RIP Keith McAllister. Credit: GoFundMe
A 61-year-old man died after being pulled into an MRI machine in New York while wearing a 9kg metal chain used for weight training, police have confirmed.
Keith McAllister had entered the MRI room at the Nassau Open MRI clinic in Westbury, Long Island, on July 16, while his wife was undergoing a scan. According to The Guardian, his wife Adrienne Jones-McAllister had called out for help from the table, prompting him to enter the room still wearing the heavy chain.
“Keith, come help me up,” she recalled telling him, as quoted by News 12 Long Island.
McAllister was then “sucked into the device by its potent magnetic force,” according to Nassau County Police.
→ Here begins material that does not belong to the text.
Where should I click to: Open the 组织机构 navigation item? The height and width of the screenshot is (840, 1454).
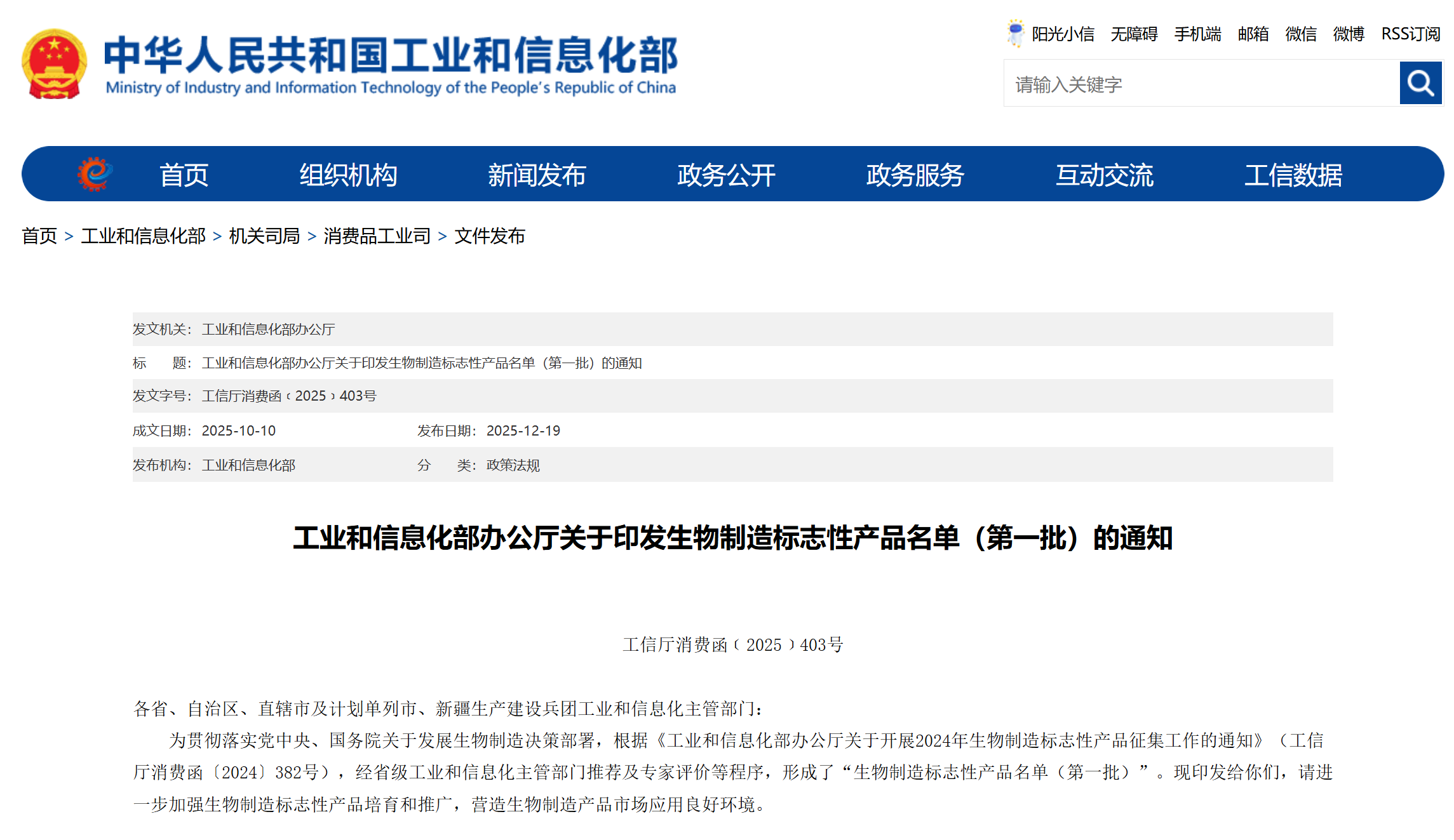pyautogui.click(x=348, y=175)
His wife said she watched the machine “snatch him around and pull him in,” adding tearfully, “He died, he lost, he went limp in my arms.”
Police said the incident triggered a “medical episode,” and McAllister suffered multiple heart attacks before being pronounced dead in hospital, July 17.
Chain had been worn to previous MRI scans, wife claims
In an emotional interview, Adrienne said this wasn’t the first time her husband had accompanied her to the clinic wearing the chain.
She also criticised the clinic’s response, saying she had begged staff to “turn this damn thing off” and call for emergency assistance.
A GoFundMe campaign set up for the family claims Keith remained attached to the machine for nearly an hour before the chain could be removed.
According to The Guardian, a person who answered the phone at the Nassau Open MRI clinic declined to comment on the incident.
MRI (Magnetic Resonance Imaging) machines generate powerful magnetic fields and radio waves to scan the inside of the body. But according to the U.S. Food and Drug Administration (FDA), they can also create “strong, static magnetic fields” that pose significant physical hazards if proper screening is not followed.
The National Institute of Biomedical Imaging and Bioengineering adds that MRIs can exert “very powerful forces on objects of iron, some steels and other magnetisable objects” – strong enough “to fling a wheelchair across the room.”
Not the first fatal MRI incident
This is not the first time a person has died due to metal objects being pulled into an MRI machine. In 2001, six-year-old Michael Colombini was killed at Westchester Medical Center when an oxygen tank was accidentally left in the room and was sucked into the scanner during his procedure.
While MRI-related deaths are rare, experts and families are now questioning how this kind of mistake could happen – especially if, as Adrienne claims, staff had previously allowed her husband to wear the same chain inside the facility.